- **Teks Bacaan**
Tulisan ini disarikan dari presentasi Dr. Aznan bin Hasan
(Head, Dept. of Islamic Law, Int'l Islamic University Malaysia)
dalam Forum Umum Penguasaan Ekonomi dari Zaman Rasulullah SAW hingga ke Masa Kini
(Anjuran Masjid An-Nahdhah, 20 Mei 2006, Auditorium Politeknik Singapura)
(1) Kesalahpahaman terhadap konsep harta
Sebagian besar umat Islam masih beranggapan bahwa memiliki harta banyak adalah sebuah masalah yang harus dielakkan. Harta hanyalah kenikmatan di dunia yang sementara sehingga tak perlu kita bersusah payah mengumpulkannya dan cukuplah sekadarnya. Pemateri membawakan dua hadits dha'if yang biasa dipakai oleh golongan ini:
- Nabi SAW berdoa agar dihidupkan dalam keadaan miskin, mati dalam keadaan miskin, dan di padang mahsyar nanti juga dibangkitkan bersama orang-orang miskin.

- **Tugas yang Diberikan**
• a. Salin dengan tepat bagian teks bacaan yang diawali dengan kata-kata "Tulisan ini disarikan" dan diakhiri dengan "Auditorium Politeknik Singapura)".
• b. Menurut teks bacaan, di mana forum umum tersebut diselenggarakan?
Butir-butir yang menyusul berasal dari sumber yang berbeda dengan teks bacaan.

- **Informasi yang Tersedia**
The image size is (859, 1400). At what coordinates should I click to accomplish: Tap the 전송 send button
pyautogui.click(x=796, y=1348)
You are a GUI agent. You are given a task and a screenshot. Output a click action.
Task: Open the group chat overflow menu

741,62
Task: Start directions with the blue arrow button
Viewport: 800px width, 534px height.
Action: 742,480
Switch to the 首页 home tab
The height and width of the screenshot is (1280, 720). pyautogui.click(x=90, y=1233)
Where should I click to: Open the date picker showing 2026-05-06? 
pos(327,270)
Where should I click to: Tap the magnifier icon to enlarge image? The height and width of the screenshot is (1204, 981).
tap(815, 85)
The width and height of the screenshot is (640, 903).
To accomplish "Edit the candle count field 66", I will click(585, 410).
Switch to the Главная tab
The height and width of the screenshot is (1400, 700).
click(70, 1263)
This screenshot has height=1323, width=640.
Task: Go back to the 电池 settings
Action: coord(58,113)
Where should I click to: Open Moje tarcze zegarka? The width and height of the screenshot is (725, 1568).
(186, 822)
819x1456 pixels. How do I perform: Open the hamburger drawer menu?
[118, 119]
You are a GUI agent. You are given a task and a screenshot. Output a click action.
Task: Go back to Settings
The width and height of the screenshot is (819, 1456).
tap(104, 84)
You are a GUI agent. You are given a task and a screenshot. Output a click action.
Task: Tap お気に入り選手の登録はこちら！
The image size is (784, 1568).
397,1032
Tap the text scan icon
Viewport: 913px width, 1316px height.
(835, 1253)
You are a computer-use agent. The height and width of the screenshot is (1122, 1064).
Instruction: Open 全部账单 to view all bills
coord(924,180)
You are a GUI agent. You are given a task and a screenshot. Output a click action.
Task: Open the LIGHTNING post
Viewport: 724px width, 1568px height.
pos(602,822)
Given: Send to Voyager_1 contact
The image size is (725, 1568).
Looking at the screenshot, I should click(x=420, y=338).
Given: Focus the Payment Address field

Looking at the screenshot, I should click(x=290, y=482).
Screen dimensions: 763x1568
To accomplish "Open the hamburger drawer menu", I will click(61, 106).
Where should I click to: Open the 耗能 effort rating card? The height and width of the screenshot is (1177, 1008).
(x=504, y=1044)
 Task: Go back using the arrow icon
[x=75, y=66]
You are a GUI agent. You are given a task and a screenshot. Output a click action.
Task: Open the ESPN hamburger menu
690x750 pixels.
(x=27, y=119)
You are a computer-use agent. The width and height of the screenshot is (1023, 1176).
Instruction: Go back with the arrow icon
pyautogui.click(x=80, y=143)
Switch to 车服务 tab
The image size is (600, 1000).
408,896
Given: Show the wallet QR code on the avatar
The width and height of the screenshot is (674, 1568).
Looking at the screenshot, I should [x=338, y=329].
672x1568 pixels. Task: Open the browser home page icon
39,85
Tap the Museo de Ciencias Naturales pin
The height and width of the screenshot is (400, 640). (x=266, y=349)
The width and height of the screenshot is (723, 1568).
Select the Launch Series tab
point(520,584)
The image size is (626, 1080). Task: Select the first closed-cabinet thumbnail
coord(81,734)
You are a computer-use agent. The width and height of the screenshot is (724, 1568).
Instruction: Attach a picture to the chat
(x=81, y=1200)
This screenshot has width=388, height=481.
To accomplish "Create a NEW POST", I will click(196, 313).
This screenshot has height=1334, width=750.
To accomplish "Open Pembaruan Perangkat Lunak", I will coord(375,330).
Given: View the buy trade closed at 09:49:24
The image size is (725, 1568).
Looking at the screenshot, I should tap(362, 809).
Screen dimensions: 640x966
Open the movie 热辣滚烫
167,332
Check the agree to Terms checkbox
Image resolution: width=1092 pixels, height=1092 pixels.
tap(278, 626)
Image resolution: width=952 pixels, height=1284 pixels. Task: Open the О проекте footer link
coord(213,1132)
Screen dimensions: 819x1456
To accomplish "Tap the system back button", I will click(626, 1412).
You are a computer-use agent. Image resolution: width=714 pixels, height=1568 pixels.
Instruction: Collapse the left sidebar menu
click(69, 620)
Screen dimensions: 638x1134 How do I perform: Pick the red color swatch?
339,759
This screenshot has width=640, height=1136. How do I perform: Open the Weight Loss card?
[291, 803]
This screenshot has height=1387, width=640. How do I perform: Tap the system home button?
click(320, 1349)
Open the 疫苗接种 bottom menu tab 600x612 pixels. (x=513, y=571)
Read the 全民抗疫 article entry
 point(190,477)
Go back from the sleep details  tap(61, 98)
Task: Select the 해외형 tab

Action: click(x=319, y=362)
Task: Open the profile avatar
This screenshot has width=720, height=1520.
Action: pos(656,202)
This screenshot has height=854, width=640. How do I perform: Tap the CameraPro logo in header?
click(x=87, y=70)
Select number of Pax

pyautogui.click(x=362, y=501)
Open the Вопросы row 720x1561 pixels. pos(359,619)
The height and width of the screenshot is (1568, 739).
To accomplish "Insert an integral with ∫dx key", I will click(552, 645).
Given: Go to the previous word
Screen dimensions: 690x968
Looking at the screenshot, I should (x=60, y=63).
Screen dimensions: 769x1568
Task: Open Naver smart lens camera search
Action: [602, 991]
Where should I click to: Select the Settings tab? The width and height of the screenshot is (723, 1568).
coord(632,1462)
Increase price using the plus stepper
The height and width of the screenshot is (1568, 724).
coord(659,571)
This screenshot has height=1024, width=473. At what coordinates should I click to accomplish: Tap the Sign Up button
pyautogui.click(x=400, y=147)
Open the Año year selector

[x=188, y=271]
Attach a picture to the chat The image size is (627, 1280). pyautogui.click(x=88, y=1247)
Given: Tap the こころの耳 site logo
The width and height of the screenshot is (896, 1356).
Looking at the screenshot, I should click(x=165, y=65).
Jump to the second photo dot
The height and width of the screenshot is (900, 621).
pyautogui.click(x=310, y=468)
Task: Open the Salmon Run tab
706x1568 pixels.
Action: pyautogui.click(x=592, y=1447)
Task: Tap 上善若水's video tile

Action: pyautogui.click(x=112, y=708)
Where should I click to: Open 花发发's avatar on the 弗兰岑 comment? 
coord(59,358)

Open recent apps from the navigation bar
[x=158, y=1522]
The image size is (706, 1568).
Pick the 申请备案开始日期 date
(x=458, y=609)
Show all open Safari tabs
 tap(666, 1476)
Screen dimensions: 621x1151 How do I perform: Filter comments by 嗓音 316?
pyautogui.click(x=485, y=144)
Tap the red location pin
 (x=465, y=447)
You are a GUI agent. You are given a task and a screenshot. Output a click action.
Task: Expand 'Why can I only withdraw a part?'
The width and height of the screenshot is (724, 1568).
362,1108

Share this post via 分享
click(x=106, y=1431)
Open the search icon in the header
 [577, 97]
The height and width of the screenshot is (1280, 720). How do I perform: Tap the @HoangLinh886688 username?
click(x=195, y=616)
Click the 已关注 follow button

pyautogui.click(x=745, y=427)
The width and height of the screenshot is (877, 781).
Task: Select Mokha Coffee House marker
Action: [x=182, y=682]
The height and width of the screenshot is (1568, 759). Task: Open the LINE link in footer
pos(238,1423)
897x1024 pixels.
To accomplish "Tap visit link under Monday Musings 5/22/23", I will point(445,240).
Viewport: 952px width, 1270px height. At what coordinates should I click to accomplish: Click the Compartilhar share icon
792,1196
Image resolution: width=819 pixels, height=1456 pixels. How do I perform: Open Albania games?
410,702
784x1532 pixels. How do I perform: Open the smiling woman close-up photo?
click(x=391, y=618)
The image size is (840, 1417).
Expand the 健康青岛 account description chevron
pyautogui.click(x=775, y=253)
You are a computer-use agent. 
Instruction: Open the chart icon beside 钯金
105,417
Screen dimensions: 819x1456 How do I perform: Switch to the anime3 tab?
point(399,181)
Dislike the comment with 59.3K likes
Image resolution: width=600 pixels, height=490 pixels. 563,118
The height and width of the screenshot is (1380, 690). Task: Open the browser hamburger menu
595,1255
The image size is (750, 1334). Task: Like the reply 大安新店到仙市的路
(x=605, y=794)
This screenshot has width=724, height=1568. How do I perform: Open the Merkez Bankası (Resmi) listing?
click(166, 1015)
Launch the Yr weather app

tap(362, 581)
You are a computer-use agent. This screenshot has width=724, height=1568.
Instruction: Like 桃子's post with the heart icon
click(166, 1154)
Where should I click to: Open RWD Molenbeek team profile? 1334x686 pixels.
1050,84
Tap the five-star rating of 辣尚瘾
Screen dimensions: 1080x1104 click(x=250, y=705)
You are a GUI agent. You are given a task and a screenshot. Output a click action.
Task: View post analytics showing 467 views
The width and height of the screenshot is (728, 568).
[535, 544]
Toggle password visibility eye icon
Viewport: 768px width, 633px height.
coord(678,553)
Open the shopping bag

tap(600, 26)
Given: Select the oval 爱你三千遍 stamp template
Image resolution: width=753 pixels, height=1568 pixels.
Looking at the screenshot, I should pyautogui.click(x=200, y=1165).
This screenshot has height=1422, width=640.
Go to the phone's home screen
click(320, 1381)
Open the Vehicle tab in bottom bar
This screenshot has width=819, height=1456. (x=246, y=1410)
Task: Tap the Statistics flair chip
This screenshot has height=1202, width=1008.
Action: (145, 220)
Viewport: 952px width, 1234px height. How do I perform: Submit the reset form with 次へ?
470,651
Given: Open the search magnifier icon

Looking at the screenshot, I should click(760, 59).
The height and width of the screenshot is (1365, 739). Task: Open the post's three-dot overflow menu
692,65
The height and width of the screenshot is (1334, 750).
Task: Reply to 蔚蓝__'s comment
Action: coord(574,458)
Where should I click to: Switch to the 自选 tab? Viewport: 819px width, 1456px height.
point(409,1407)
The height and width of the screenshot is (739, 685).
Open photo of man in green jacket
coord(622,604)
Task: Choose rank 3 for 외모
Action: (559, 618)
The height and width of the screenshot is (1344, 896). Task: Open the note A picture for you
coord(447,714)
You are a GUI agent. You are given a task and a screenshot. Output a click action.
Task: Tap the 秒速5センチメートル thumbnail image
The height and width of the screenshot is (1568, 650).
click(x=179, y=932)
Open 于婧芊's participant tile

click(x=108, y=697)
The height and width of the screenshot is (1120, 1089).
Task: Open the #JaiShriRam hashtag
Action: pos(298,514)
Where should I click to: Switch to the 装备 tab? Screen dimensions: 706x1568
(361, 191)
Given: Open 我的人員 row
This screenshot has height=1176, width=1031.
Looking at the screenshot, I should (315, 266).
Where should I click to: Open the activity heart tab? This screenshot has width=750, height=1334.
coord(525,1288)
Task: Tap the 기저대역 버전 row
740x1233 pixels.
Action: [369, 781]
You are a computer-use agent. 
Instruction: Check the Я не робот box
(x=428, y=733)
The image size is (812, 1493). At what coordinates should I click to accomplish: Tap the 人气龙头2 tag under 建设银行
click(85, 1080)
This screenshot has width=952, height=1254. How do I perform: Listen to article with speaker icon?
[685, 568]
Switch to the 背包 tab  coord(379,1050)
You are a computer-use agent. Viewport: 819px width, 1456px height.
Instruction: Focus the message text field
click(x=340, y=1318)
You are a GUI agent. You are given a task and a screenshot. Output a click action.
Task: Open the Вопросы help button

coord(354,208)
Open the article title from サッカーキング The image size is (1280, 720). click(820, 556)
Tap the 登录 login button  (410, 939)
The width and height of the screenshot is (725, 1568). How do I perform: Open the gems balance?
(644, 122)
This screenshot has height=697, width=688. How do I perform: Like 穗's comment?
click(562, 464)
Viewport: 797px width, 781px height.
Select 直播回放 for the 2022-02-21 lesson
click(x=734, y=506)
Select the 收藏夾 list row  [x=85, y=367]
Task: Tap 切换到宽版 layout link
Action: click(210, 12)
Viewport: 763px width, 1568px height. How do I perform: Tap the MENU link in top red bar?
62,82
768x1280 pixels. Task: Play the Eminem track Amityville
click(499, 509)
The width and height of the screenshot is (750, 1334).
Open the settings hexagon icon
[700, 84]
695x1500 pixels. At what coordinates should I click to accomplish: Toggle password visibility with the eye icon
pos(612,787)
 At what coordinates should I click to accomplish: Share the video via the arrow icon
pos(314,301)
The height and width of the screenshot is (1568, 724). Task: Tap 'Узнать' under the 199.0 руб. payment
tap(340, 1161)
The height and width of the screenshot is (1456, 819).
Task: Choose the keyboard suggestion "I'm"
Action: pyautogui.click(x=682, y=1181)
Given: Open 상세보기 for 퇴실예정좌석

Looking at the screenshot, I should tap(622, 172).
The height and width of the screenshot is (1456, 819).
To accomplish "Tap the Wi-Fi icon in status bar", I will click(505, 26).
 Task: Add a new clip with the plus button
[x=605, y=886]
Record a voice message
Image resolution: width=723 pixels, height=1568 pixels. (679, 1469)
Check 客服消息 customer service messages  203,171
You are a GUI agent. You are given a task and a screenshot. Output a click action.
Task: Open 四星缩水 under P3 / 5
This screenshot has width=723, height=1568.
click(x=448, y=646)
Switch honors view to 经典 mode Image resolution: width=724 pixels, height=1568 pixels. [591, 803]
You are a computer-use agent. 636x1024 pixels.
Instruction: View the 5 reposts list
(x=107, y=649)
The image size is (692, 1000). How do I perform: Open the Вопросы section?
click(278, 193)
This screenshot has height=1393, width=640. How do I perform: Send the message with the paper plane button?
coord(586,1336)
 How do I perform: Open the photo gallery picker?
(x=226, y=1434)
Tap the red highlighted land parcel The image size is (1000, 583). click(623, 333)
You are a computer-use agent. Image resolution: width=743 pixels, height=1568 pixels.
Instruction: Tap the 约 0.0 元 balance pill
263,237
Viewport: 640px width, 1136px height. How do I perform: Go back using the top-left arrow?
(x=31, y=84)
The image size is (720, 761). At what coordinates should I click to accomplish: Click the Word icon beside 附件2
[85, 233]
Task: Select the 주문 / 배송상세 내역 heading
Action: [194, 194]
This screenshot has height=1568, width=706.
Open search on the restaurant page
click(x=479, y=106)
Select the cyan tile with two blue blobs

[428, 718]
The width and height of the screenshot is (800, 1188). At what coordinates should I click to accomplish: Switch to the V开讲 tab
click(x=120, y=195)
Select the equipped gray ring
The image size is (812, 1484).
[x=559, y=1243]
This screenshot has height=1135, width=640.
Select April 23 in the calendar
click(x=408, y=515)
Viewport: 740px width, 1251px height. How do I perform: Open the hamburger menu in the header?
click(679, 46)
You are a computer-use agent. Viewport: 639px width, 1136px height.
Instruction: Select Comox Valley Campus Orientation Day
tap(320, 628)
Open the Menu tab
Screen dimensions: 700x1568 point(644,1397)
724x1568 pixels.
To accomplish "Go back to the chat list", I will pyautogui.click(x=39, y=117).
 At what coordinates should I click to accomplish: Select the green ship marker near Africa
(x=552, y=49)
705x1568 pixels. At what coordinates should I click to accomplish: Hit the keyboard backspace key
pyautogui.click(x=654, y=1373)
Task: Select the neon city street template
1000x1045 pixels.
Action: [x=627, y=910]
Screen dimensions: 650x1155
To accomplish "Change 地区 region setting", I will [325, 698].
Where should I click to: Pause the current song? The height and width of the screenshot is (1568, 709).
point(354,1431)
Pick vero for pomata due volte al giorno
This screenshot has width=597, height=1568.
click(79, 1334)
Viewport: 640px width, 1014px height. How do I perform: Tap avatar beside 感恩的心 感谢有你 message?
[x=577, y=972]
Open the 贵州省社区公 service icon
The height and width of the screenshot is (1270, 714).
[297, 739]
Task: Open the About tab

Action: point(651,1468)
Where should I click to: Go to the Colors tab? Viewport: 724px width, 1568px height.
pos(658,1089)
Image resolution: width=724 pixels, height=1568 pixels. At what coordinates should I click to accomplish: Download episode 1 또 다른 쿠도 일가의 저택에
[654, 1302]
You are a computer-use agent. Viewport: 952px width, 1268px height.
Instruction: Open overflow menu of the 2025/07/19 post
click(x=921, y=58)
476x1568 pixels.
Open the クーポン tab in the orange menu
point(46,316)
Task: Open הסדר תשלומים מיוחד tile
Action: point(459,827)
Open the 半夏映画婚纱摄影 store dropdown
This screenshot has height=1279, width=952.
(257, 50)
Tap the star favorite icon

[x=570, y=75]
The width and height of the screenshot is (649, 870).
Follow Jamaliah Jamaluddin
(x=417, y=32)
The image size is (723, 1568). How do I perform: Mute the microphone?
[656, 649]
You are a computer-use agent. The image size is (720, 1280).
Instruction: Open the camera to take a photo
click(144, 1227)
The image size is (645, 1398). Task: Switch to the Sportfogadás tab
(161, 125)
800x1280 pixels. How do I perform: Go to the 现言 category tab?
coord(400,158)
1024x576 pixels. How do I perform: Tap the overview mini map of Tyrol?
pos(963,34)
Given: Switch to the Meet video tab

- **Jawaban Setiap Tugas**
• a.
Tulisan ini disarikan dari presentasi Dr. Aznan bin Hasan
(Head, Dept. of Islamic Law, Int'l Islamic University Malaysia)
dalam Forum Umum Penguasaan Ekonomi dari Zaman Rasulullah SAW hingga ke Masa Kini
(Anjuran Masjid An-Nahdhah, 20 Mei 2006, Auditorium Politeknik Singapura)

• b. Di Auditorium Politeknik Singapura.